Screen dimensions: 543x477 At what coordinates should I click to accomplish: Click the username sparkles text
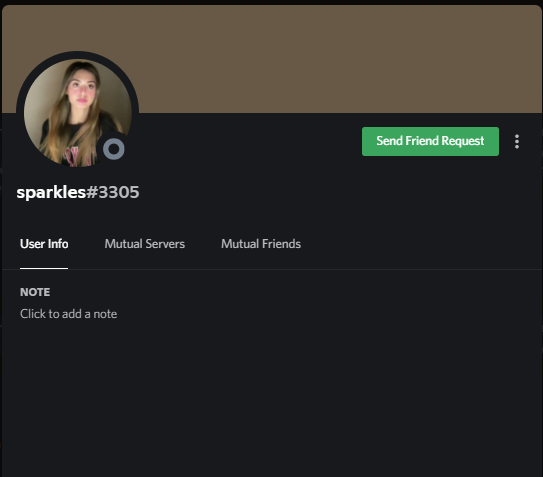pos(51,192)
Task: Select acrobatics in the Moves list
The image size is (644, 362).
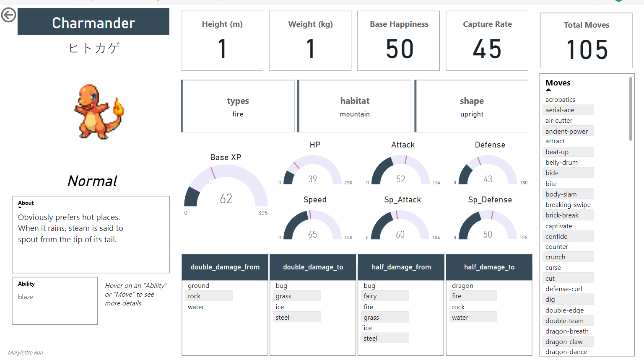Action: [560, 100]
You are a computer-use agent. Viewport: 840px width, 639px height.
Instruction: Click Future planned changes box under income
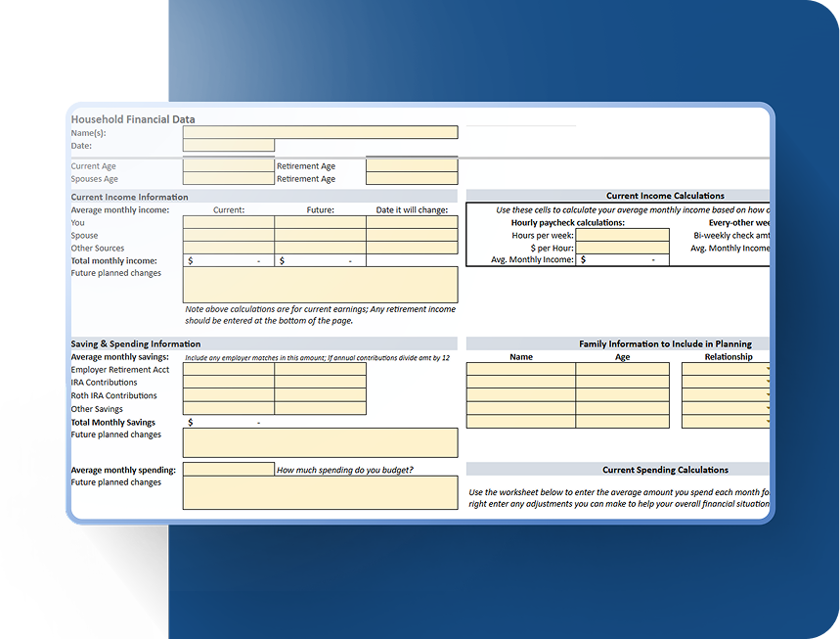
★ ★ ★ ★ ★ ★ ★
▶ Task requirements: Write everything in the records out exactly, apart from the pictures.

▶ Exercise solution:
Screen dimensions: 543x477 At what coordinates should I click to accomplish: Click the username sparkles text
pos(51,192)
Task: Select acrobatics in the Moves list
The image size is (644, 362).
Action: [560, 100]
You are a computer-use agent. Viewport: 840px width, 639px height.
Instruction: Click Future planned changes box under income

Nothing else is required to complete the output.